As is normal at a zoo, there are always visitors spending their free time enjoying the sights and unusual animals. Or should that be animals and unusual sights? What happened was this……
Vusi and Bheki were closing in on our selected camel (with me neatly tucked in behind) and trying to entice her to accept the head halter. A party of school children wandered down the road, and the teachers decided that the situation looked decidedly promising, instructed the children to stop outside the enclosure to watch our performance. Now these camels were separated from the public with a split pole fence. There were eleven camels in the enclosure.
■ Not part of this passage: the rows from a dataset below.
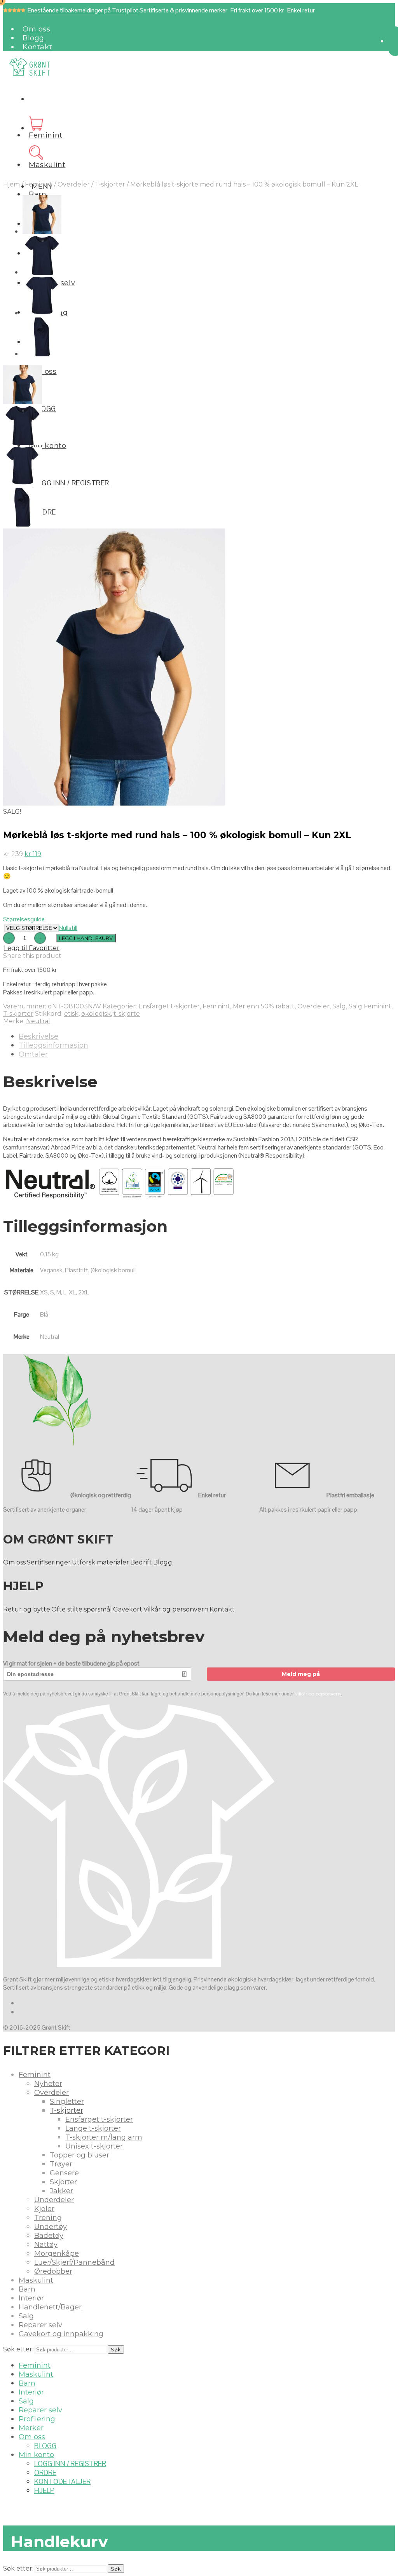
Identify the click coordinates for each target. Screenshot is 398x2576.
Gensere (64, 2173)
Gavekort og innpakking (61, 2334)
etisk (71, 1013)
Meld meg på (301, 1674)
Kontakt (37, 47)
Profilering (37, 2419)
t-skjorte (126, 1013)
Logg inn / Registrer (71, 482)
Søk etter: (18, 2349)
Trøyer (61, 2164)
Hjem (11, 184)
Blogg (33, 38)
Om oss (37, 29)
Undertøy (50, 2226)
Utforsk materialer (100, 1562)
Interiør (31, 2298)
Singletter (67, 2101)
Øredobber (53, 2271)
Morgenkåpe (56, 2253)
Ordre (44, 512)
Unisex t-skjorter (94, 2146)
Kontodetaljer (62, 2481)
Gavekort (127, 1609)
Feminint (46, 135)
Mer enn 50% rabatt (264, 1006)
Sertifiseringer (49, 1562)
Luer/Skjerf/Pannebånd (74, 2262)
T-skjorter (110, 184)
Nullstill (68, 928)
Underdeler (54, 2200)
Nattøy (46, 2244)
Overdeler (74, 184)
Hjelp (44, 2490)
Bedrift (141, 1562)
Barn (37, 194)
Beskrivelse (38, 1036)
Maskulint (47, 164)
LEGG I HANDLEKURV (86, 938)
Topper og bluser (79, 2155)
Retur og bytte (26, 1609)
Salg (339, 1006)
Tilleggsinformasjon (53, 1045)
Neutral (38, 1021)
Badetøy (48, 2235)
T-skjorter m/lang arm (103, 2137)
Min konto (47, 445)
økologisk (96, 1013)
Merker (31, 2428)
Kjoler (44, 2209)
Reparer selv (40, 2325)
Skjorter (63, 2182)
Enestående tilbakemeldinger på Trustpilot (83, 10)
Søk (116, 2349)
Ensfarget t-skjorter (169, 1006)
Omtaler (33, 1054)
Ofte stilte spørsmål (81, 1609)
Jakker (61, 2191)
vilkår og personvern (318, 1694)
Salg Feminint (370, 1006)
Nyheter (48, 2083)
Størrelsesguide (24, 919)
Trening (48, 2217)
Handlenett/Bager (50, 2307)
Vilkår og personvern (175, 1609)
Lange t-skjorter (93, 2128)
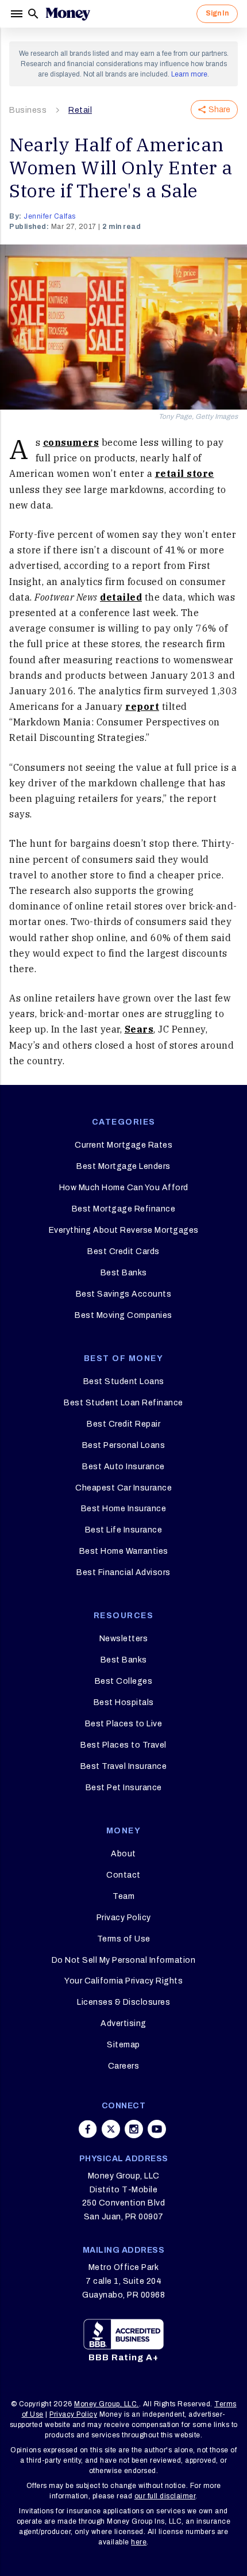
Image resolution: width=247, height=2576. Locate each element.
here (138, 2542)
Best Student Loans (123, 1381)
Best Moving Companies (123, 1315)
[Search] (33, 14)
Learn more (189, 74)
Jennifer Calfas (50, 216)
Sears (139, 1029)
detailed (121, 597)
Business (28, 110)
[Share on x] (111, 2129)
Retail (80, 110)
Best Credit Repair (123, 1424)
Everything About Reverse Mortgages (124, 1230)
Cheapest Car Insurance (123, 1488)
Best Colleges (124, 1681)
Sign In (217, 13)
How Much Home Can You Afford (123, 1187)
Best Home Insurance (124, 1508)
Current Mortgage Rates (123, 1145)
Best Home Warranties (123, 1551)
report (142, 706)
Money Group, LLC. (106, 2404)
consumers (71, 442)
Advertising (123, 2023)
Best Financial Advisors (123, 1572)
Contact (123, 1875)
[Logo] (67, 14)
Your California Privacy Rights (123, 1981)
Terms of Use (123, 1939)
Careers (124, 2066)
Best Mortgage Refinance (124, 1209)
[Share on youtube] (157, 2129)
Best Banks (124, 1272)
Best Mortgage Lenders (123, 1166)
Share (219, 109)
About (123, 1853)
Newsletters (123, 1638)
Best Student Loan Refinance (123, 1402)
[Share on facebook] (88, 2129)
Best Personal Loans (123, 1445)
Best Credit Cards (123, 1251)
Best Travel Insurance (123, 1766)
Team (123, 1896)
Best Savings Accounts (124, 1294)
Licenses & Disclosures (123, 2002)
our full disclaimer (165, 2496)
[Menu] (17, 14)
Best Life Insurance (124, 1530)
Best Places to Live (124, 1723)
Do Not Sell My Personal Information (124, 1960)
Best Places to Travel (123, 1745)
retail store (184, 473)
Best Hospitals (124, 1702)
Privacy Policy (124, 1917)
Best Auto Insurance (123, 1466)
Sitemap (123, 2044)
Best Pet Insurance (124, 1787)
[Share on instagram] (134, 2129)
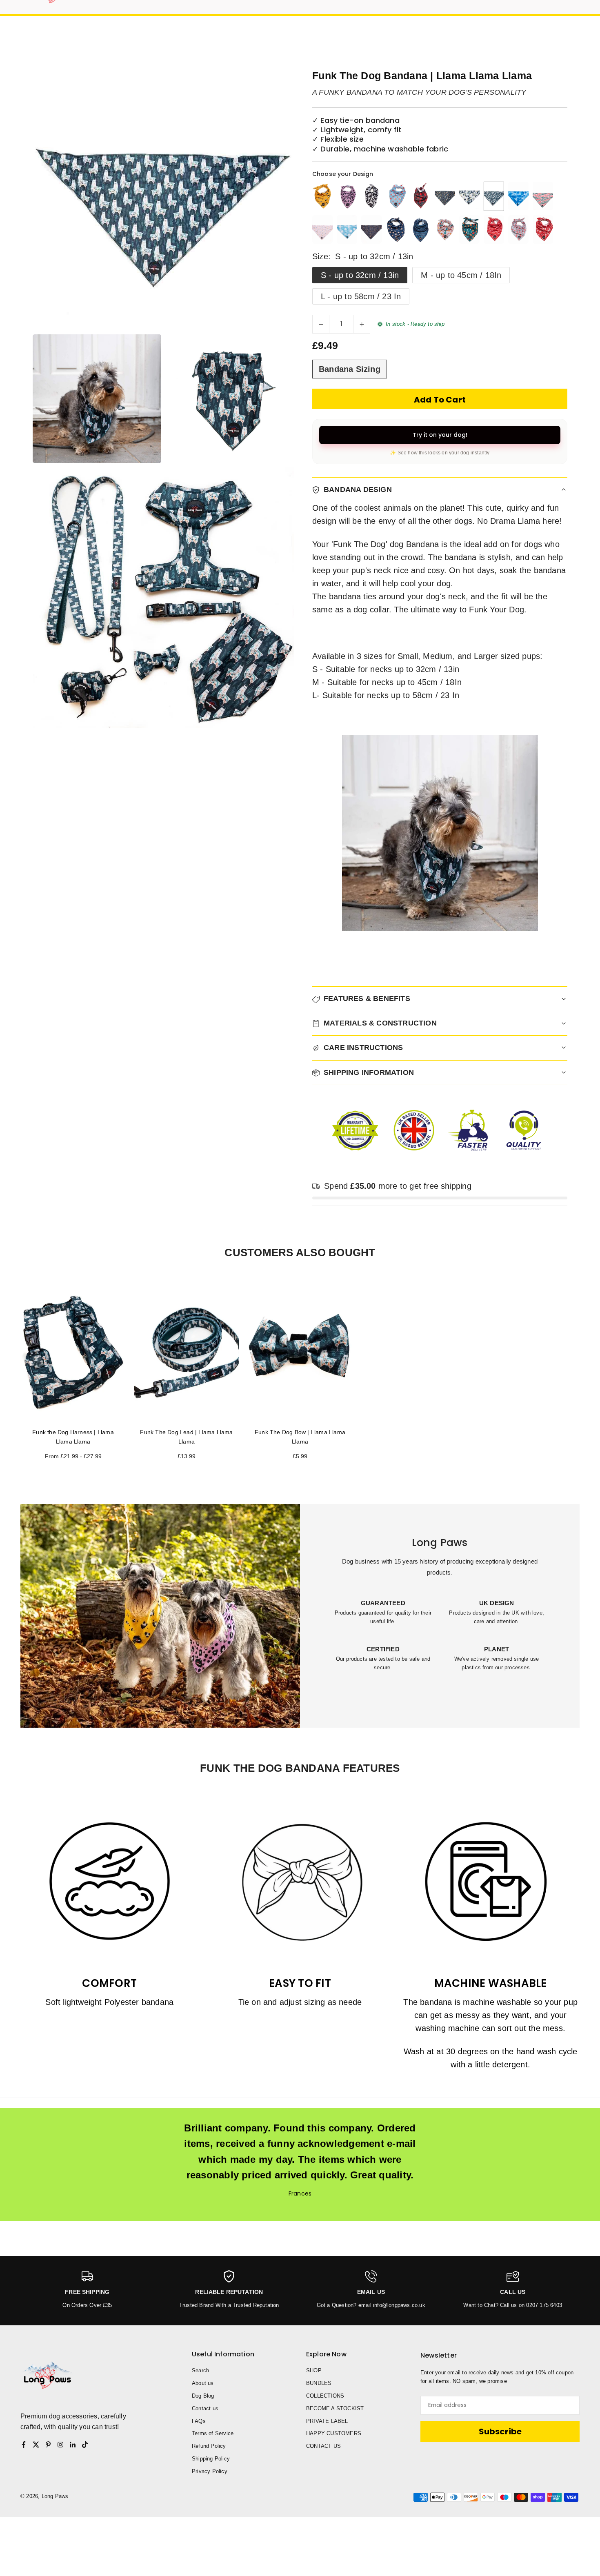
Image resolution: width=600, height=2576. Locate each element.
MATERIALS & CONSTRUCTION (380, 1023)
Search (200, 2370)
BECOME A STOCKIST (335, 2408)
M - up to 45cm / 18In (461, 275)
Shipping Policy (211, 2459)
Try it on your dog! (440, 435)
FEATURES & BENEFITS (367, 998)
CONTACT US (323, 2446)
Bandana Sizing (349, 369)
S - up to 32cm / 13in (360, 275)
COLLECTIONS (325, 2396)
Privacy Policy (209, 2471)
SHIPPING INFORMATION (369, 1072)
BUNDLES (318, 2383)
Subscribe (500, 2431)
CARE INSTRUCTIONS (363, 1047)
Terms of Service (212, 2433)
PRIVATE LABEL (327, 2421)
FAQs (199, 2421)
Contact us (205, 2408)
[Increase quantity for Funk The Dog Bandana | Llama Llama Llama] (361, 324)
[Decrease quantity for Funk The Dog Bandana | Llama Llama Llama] (321, 324)
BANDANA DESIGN (358, 489)
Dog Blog (203, 2396)
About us (203, 2383)
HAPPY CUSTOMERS (333, 2433)
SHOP (314, 2370)
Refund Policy (209, 2446)
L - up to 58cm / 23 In (361, 296)
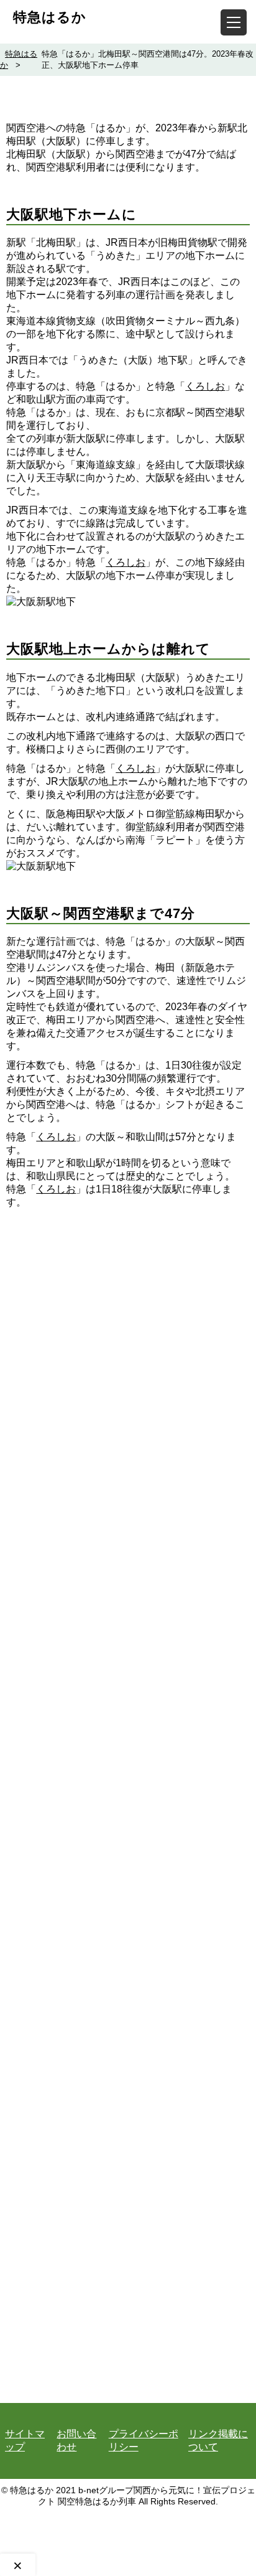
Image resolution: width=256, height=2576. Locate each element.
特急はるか (49, 17)
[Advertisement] (127, 1764)
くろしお (205, 386)
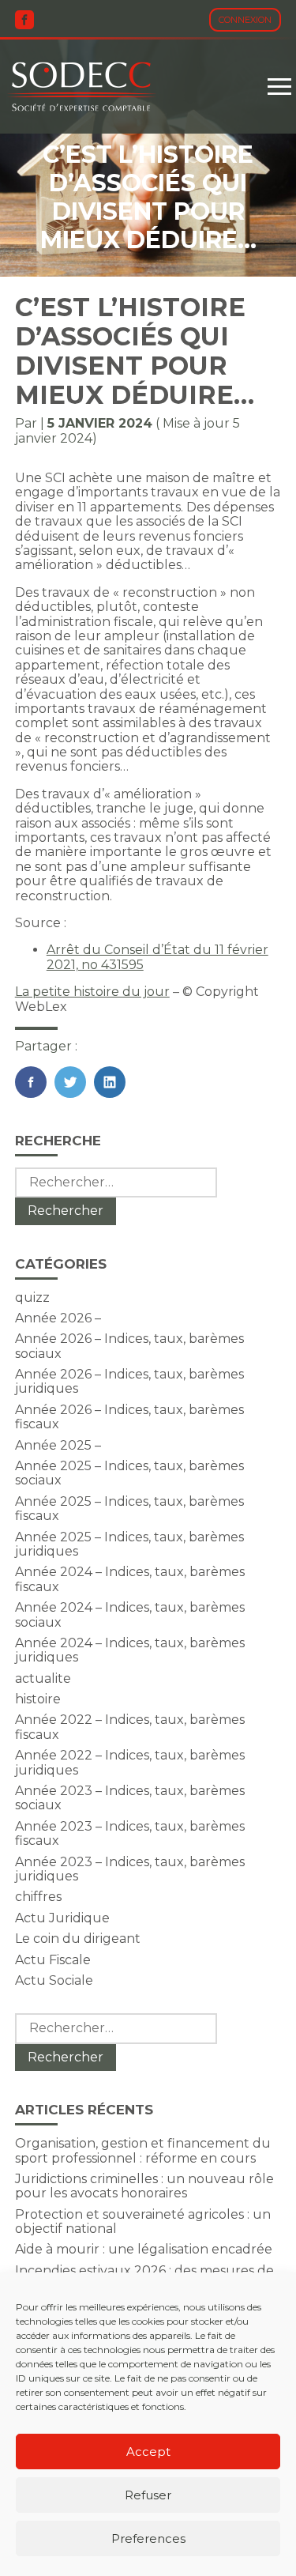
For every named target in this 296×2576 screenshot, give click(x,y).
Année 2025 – (58, 1445)
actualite (43, 1678)
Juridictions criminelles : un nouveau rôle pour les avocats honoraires (144, 2186)
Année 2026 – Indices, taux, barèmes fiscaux (129, 1416)
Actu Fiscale (53, 1959)
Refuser (148, 2494)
Our session was going very well, with Bheki having persuaded our camel to have the halter placed on her head (which she had to lower to man height) and being duly rewarded (clicked and treated) by Vusi. Training any large animal is generally a team effort. I was right there with them – well OK – behind them, when one of the male camels decided he didn’t like us on his turf. So he spat and charged. (Ever seen a camel spit? It’s disgusting. Very frothy and bright green. And it stinks.) There was no choice for us – we had to run for it.
As Vusi and Bheki are both considerably younger and fitter than I, they soon outdistanced me (afterwards they told me that they knew I preferred to be behind them, so considerately moved in front of me during our flight). They reached the split pole fence and with skill born of long practice, dived between the slats and landed up back on their feet amongst the children. I took note of their technique as with a final burst of speed I made it to the fence. With gay abandon I hurled myself between the slats (there’s nothing like being chased by a camel to give you a bit of speed). Unfortunately I hadn’t thought to practise this exercise. My top half shot through the gap, my middle connected with the horizontal bar and my legs cannoned out underneath the slat. I ended up in a crumpled heap on top of half a dozen amazed children. The teachers very kindly gathered their charges and moved them off to see the cheetahs – their giggles changing to roars of laughter as they moved down the road. I do hope they remember some of the animals they were taken to look at that day, and not just the sight of me trying to bisect myself on a split pole fence.